Eddington’s insistence on developing a completely deductive model of the universe was a manifestation of his “belief and ultimate faith in a whole-number interpretation of the world,” Durham contends. Eddington “felt that science could be deduced from rational reasoning alone.”
Astrophysicist and mathematician Edward A. Milne (1896–1950) formulated a theory that paralleled Albert Einstein’s general theory of relativity. Called kinematic relativity, Milne’s theory originated in 1932 as an attempt to explain the properties of the universe in terms of kinematics–the movements of bodies. Like Eddington, Milne relied on purely deductive reasoning to produce a scheme that he hoped would be simpler than relativity.
In his “cosmophysics,” Milne assumed that the speed of light was a constant, and he coined the phrase “cosmological principle” to describe the notion that the universe is isotropic and homogeneous on large scales. He proposed a model in which space-time had no structure or curvature and the universe was stationary and had an infinite past age–key aspects of a steady-state cosmology.
Paul A.M. Dirac (1902–1984) made many important contributions to theoretical physics. In 1928, he worked out a version of quantum mechanics consistent with special relativity in the theory of the spinning electron, predicting the existence of antiparticles. At the same time, Dirac was strongly motivated by principles of mathematical beauty. In a 1963 article in Scientific American, he stated, “A theory with mathematical beauty is more likely to be correct than an ugly one that fits some experimental data. God is a mathematician of a very high order, and He used some very advanced mathematics in constructing the universe.”
In 1937, Dirac started developing what came to be called his “large numbers hypothesis.” A direct product of the work of Eddington and Milne, this effort was based on large dimensionless numbers, such as the ratio of the electrical and gravitational forces between an electron and a proton. “He claimed that all such numbers were interconnected and functions of time,” Durham says. The theory eventually led Dirac to suggest that the gravitational constant was decreasing with time.

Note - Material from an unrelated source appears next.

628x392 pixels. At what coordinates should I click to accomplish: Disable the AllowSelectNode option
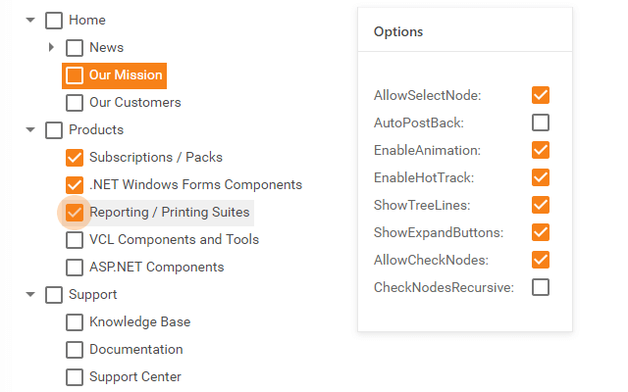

Interestingly, Pythagorean thought appears to have influenced all three men. “Pythagorean mathematics was based largely on deriving relations from whole numbers and using them to describe everything in the universe,” Durham says. “To the Pythagoreans, the world order was a number and therefore the generation of a world order was the same as the generation of a number.”
“This is exactly what Eddington and Dirac did,” Durham adds. “They created cosmologies entirely out of numbers and relied on physics to generate those numbers.”
Durham is now working on how such a world view might have come out of Victorian society in Great Britain. He argues that a mystical fascination with the unknown and the occult, prevalent throughout that society during the late Victorian era and into the early twentieth century, had a tremendous impact on science and cosmology.
One manifestation was an interest in the fourth dimension. “Through the burgeoning field of science fiction, as developed by H.G. Wells (1866–1846) and others, and through tricksters like the psychic Henry Slade (1840–1905),” Durham says, “a worldview formed that was more cosmic in nature, bringing about debate over a fourth dimension.”
In short, Durham concludes, the unusual combination of Pythagorean thought and Victorian mysticism served as a basis for three unconventional cosmological theories of the 1930s.